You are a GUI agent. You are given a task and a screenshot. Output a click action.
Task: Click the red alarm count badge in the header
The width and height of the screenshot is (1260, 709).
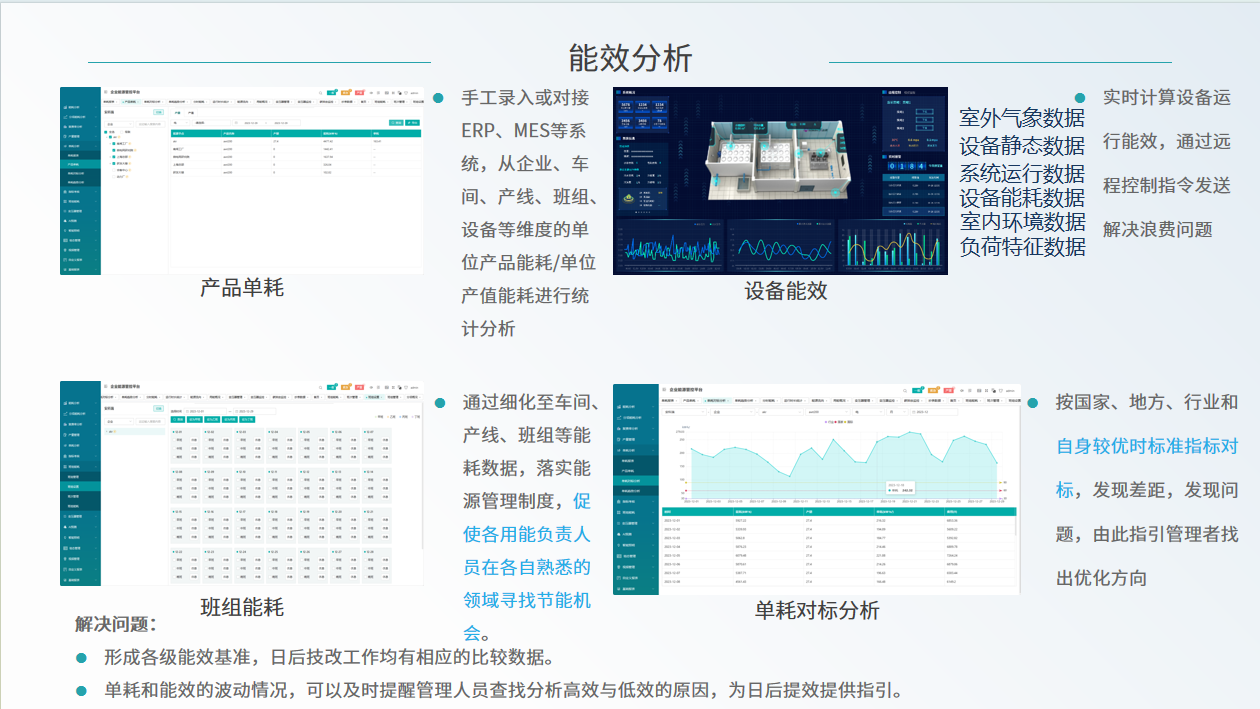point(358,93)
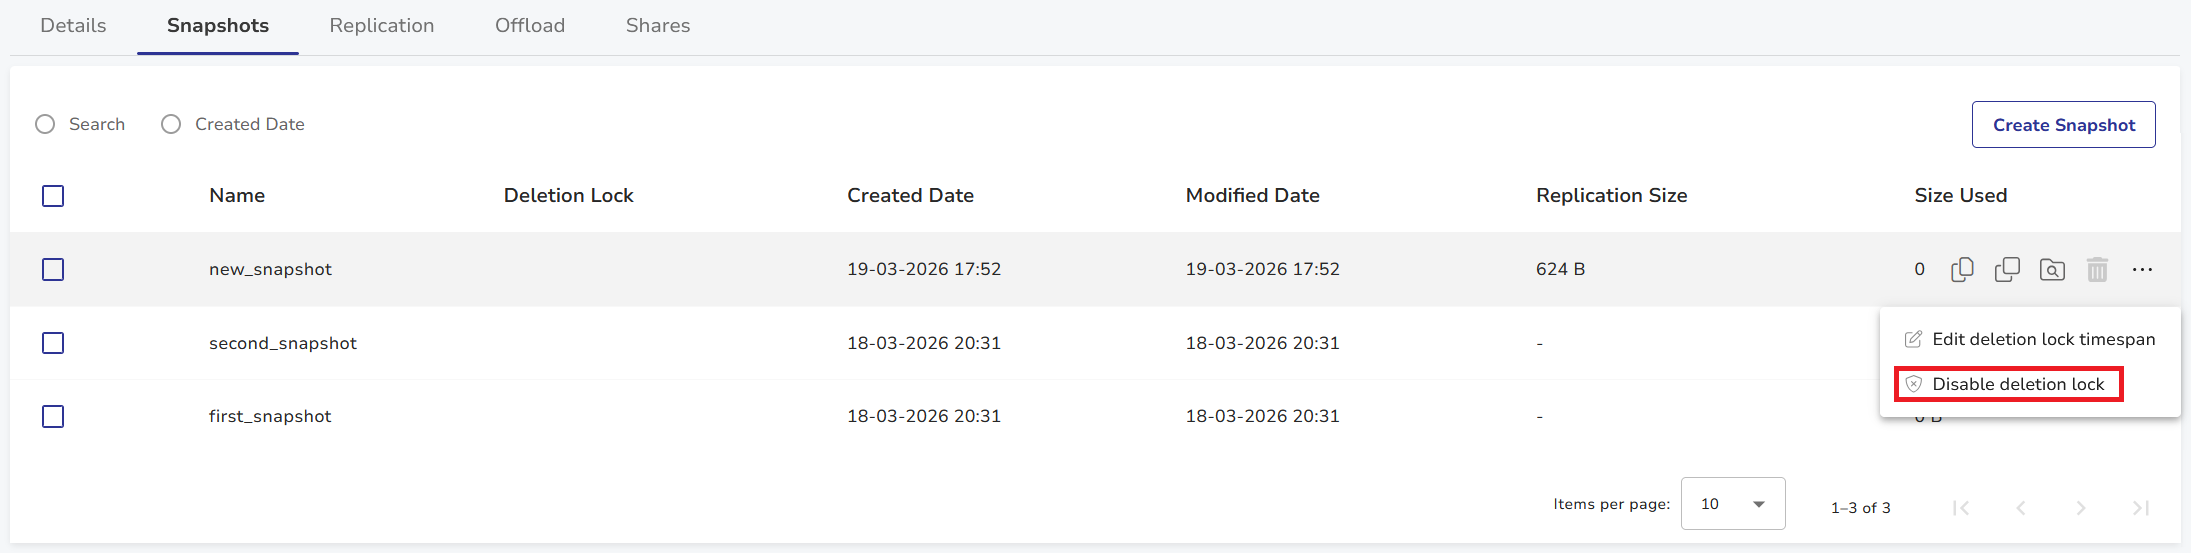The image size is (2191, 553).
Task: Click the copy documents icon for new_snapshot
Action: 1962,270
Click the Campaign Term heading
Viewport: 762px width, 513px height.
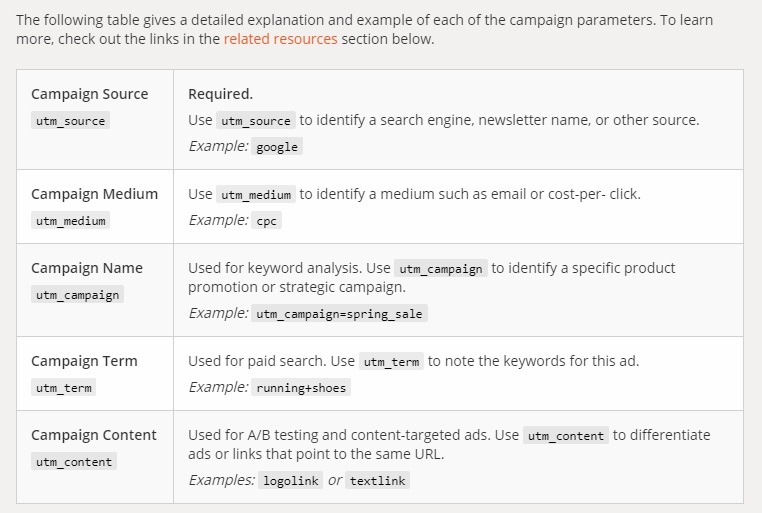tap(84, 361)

_ _ _ _ _

- [Instructions to follow]:
The line that contains "Click the Campaign Term heading" begins the range and the last line of the entries ends it; print that range exactly, without pictures.

- [Result]:
Click the Campaign Term heading
Viewport: 762px width, 513px height.
tap(84, 361)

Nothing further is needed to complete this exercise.